EXERCISE DETAILS: Could you rewrite the lines of the material below, from the line that has "Viewport: 1538px width, 784px height." through the line that has "(x=30, y=27)", requests included, and add 130 to every coordinate value in the answers?

Item-finding records:
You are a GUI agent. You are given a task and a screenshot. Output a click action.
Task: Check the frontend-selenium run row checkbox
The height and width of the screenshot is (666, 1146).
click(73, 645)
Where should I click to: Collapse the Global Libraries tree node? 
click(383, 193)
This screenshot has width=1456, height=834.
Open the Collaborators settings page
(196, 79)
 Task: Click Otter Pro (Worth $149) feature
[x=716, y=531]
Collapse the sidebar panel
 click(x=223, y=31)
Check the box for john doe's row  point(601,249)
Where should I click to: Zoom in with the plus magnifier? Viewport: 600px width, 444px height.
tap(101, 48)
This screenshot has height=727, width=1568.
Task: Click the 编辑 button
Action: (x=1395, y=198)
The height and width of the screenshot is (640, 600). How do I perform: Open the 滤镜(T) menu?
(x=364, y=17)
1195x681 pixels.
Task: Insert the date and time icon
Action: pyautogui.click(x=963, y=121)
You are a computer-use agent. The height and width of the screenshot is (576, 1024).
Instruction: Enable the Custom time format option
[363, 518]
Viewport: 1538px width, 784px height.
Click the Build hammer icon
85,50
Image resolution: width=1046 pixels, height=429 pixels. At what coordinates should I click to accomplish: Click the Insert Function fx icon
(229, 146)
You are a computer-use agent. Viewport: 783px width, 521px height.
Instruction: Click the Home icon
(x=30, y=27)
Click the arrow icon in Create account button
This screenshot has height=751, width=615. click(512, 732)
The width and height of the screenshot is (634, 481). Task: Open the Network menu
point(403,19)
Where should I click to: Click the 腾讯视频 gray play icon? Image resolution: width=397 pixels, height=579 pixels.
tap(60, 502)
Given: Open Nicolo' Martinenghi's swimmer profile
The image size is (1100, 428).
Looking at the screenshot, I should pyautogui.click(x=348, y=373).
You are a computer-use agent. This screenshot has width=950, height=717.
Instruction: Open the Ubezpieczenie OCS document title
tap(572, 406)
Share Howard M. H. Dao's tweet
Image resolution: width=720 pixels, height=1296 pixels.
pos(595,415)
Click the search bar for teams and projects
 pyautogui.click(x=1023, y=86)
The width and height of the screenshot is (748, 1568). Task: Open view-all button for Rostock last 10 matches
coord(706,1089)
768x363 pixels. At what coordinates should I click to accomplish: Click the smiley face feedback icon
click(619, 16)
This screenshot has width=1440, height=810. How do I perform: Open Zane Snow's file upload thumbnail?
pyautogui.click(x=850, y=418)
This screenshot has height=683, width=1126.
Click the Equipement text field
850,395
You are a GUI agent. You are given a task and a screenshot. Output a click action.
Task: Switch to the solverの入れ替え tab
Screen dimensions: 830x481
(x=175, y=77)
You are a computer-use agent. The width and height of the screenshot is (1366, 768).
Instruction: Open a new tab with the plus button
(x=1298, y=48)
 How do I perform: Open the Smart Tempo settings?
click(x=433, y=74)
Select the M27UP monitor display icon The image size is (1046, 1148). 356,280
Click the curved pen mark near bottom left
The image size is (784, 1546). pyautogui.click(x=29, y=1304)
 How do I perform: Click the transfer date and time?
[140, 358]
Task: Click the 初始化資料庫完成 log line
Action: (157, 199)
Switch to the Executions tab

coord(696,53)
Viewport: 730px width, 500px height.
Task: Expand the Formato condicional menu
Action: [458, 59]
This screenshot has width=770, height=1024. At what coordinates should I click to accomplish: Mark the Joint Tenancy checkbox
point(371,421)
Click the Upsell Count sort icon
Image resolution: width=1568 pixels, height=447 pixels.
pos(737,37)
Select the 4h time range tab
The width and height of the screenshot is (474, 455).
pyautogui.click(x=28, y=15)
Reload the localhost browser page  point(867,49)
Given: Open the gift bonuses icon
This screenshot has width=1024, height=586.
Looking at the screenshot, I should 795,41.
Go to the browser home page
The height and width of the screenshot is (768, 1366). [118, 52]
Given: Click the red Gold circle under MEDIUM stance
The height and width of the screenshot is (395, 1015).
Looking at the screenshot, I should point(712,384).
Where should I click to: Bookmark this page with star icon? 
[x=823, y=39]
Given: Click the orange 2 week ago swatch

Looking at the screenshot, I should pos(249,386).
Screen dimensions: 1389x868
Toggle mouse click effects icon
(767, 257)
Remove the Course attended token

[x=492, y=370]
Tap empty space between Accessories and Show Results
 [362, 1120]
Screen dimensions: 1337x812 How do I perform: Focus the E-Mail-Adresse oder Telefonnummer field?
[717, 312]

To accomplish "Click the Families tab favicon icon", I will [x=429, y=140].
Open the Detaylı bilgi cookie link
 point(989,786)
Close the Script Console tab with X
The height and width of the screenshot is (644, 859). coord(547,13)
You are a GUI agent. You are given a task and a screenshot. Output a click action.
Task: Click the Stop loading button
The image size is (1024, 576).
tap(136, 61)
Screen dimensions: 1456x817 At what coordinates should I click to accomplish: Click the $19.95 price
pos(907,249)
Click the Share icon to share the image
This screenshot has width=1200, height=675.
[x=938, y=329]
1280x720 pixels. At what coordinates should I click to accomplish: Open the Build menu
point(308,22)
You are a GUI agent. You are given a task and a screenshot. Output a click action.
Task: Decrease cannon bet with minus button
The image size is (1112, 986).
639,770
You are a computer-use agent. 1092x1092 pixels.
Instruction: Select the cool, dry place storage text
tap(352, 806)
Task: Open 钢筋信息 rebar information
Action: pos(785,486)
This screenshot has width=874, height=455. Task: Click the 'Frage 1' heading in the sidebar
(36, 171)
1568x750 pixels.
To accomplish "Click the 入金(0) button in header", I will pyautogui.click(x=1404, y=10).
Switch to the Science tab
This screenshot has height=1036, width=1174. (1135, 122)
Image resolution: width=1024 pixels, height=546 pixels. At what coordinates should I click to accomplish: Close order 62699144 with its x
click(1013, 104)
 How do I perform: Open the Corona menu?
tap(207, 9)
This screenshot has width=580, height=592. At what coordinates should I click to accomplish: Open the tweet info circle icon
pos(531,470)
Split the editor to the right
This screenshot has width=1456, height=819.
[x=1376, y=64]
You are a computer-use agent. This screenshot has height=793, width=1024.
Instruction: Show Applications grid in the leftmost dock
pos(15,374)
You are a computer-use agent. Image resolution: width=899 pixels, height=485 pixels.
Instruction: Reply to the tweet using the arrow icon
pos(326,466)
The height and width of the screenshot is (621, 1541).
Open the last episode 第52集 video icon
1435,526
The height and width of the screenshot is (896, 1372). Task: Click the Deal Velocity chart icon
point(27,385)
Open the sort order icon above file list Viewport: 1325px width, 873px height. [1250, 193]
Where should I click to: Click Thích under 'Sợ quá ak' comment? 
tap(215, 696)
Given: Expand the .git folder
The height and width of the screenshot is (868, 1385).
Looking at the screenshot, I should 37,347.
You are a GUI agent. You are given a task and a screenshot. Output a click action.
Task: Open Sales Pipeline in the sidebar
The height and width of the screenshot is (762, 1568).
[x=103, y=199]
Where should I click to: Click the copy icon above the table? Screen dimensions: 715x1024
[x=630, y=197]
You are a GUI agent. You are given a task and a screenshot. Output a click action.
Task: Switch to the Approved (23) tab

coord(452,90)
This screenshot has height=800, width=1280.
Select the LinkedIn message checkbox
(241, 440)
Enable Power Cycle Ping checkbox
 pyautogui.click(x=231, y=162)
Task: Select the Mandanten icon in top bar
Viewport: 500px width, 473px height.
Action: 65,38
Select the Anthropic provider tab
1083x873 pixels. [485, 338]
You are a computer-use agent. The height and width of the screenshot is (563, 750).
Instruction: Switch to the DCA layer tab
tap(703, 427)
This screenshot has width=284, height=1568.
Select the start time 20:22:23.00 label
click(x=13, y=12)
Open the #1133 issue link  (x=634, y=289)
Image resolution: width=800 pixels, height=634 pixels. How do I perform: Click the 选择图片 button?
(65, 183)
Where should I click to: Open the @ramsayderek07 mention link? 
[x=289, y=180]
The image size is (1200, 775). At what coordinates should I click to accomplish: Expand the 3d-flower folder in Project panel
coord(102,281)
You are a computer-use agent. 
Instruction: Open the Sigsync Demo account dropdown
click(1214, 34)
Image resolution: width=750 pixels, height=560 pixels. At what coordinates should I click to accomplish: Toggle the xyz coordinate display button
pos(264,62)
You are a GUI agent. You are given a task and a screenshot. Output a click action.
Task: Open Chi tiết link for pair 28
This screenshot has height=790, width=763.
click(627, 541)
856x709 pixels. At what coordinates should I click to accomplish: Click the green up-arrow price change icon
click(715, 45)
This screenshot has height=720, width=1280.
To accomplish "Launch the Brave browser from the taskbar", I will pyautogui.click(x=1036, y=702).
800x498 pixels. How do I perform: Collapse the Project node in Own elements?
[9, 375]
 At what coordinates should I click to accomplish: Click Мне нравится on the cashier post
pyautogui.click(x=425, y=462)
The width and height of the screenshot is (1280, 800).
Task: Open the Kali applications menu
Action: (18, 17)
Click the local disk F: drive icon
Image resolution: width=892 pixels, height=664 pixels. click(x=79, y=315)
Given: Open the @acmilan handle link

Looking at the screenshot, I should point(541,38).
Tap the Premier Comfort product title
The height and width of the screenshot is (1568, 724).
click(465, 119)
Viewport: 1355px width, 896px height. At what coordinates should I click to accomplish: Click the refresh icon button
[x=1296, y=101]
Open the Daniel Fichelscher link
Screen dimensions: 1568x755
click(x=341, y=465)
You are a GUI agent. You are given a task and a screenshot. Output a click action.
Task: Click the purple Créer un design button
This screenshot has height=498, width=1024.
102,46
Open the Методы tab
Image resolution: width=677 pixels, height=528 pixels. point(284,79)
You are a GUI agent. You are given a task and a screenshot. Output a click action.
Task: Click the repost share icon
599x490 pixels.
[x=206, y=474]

EXPECTED ANSWER:
Viewport: 1538px width, 784px height.
Click the Build hammer icon
215,180
Image resolution: width=1046 pixels, height=429 pixels. At what coordinates should I click to accomplish: Click the Insert Function fx icon
(359, 276)
You are a computer-use agent. Viewport: 783px width, 521px height.
Instruction: Click the Home icon
(x=160, y=157)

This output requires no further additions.